AFD - I dont think you'll find any one boat that can troll, bass fish, and water sports very good. A fiberglass runabout is probably your best bet if you want it all. High sides for bigger water and water sports, add a kicker motor and downriggers for trolling, then add a ele. trolling motor on the bow and convert the bow and back decks for regular casting for bass. I would stay in the relm of 20'. Now you have to pull it. A 1/2 ton pickup is now a requirement. Just because Toyota says a Tacoma can pull 5500 LBS doesnt mean you should.
To your questions:
A. My 21' Cobra can handle big water fairly well.
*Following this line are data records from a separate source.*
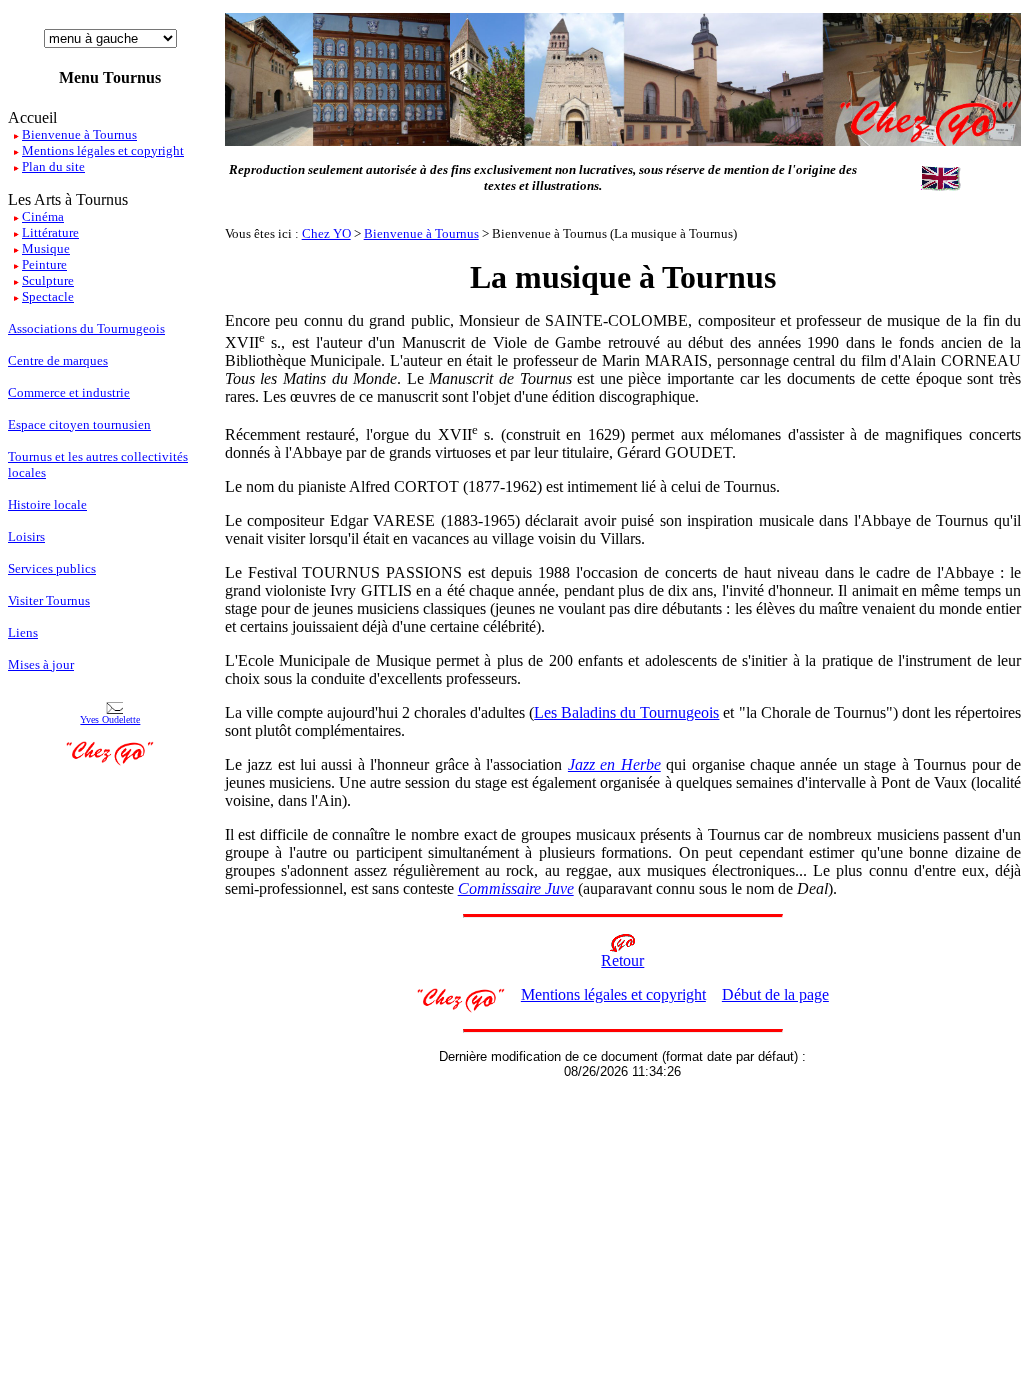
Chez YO (326, 233)
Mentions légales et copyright (613, 994)
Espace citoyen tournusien (79, 424)
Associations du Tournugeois (86, 328)
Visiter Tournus (49, 600)
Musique (46, 248)
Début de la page (775, 994)
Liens (23, 632)
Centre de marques (58, 360)
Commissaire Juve (516, 888)
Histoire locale (47, 504)
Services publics (52, 568)
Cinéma (43, 216)
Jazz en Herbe (614, 764)
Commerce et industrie (69, 392)
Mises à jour (41, 664)
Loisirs (26, 536)
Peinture (44, 264)
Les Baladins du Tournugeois (626, 712)
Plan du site (53, 166)
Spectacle (48, 296)
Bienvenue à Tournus (421, 233)
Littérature (50, 232)
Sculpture (48, 280)
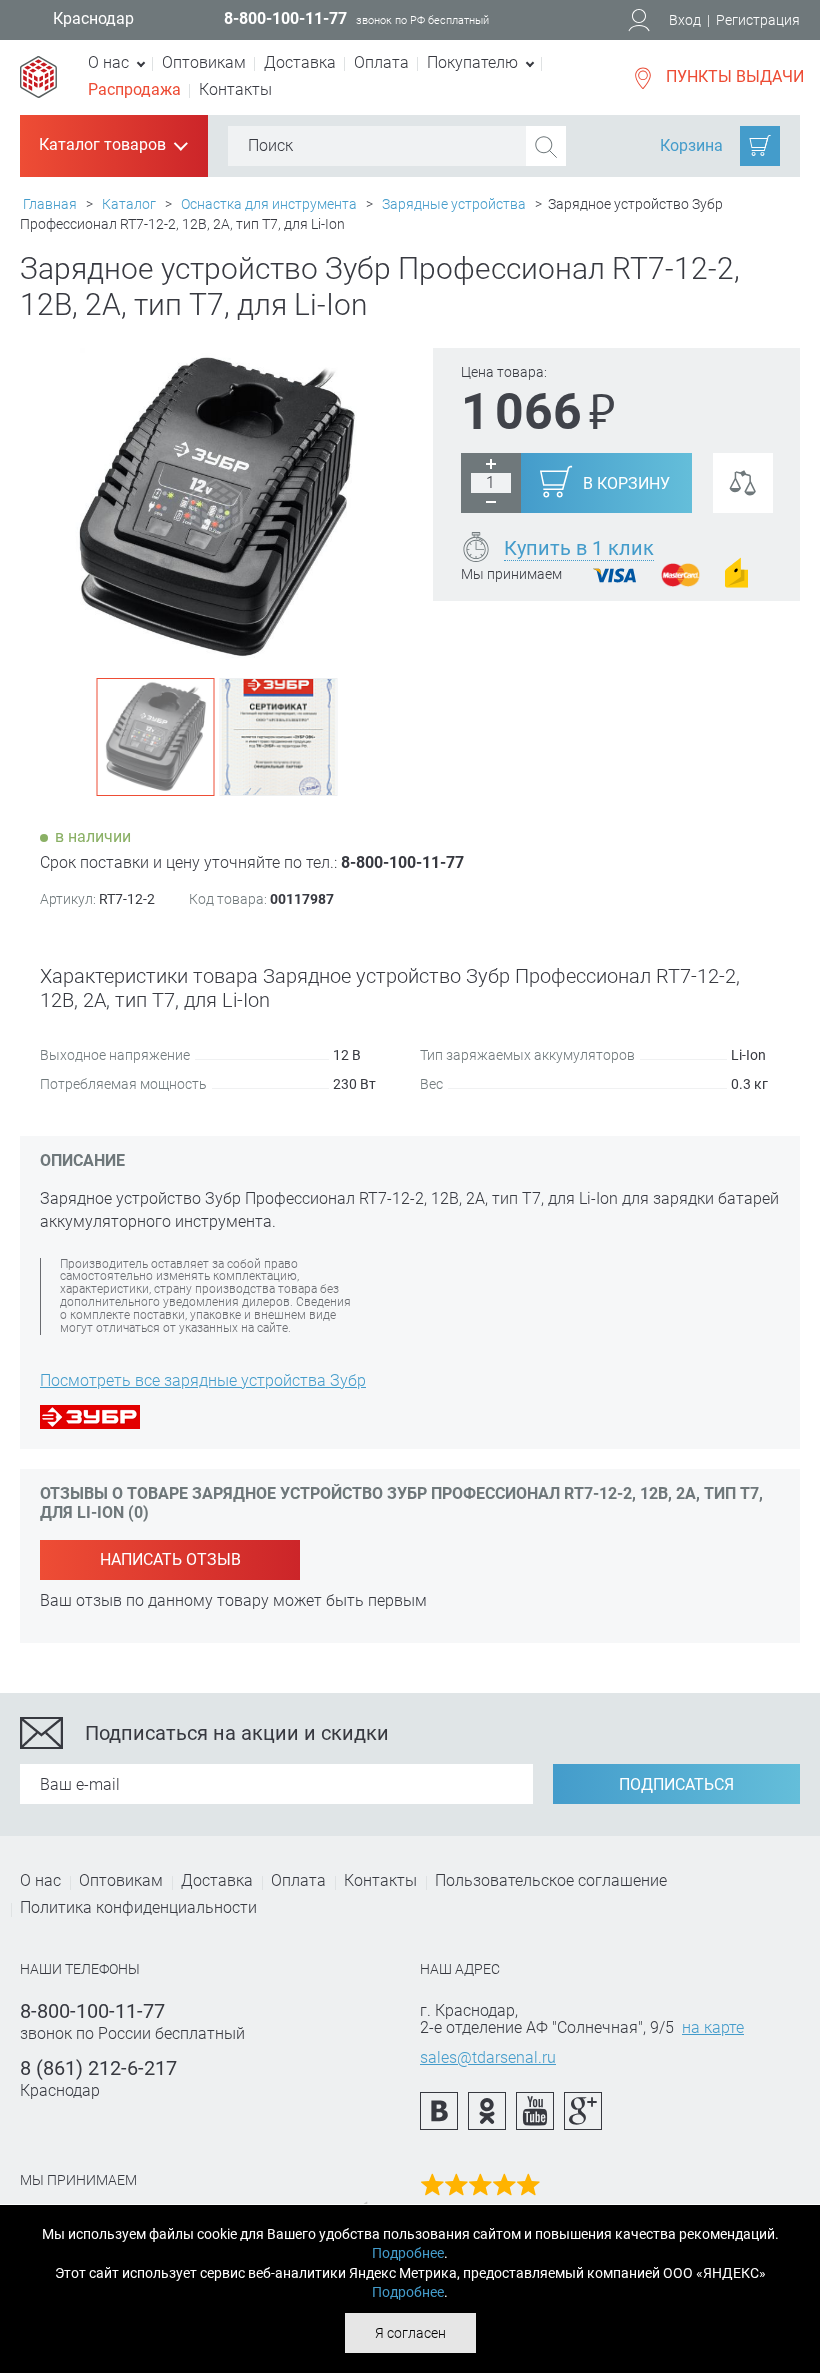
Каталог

My older 20' boat was not nearly as good. 1.5 feet really makes a difference.
B. You could attach downriggers but since the gunwales (sides) are so low you would have to kneel on the deck or just sit in the seats and lean to one side to watch for strikes. Plus most bass boat transoms are not square across the back so attaching a kicker would be tough and trolling with the big motor may be a little too fast.
C. I have pulled a tuber/knee boarder, but the boat and engine are not designed for that. Not meant to carry a bunch of spectators and with a 225 outboard the boat planes out and takes off pretty fast. Difficult to find the sweet spot to pull skiers or tubers.

My first boat was a Fish-n-Ski and I only used it for fishing. Just not designed for multi use.

SlapShot


----------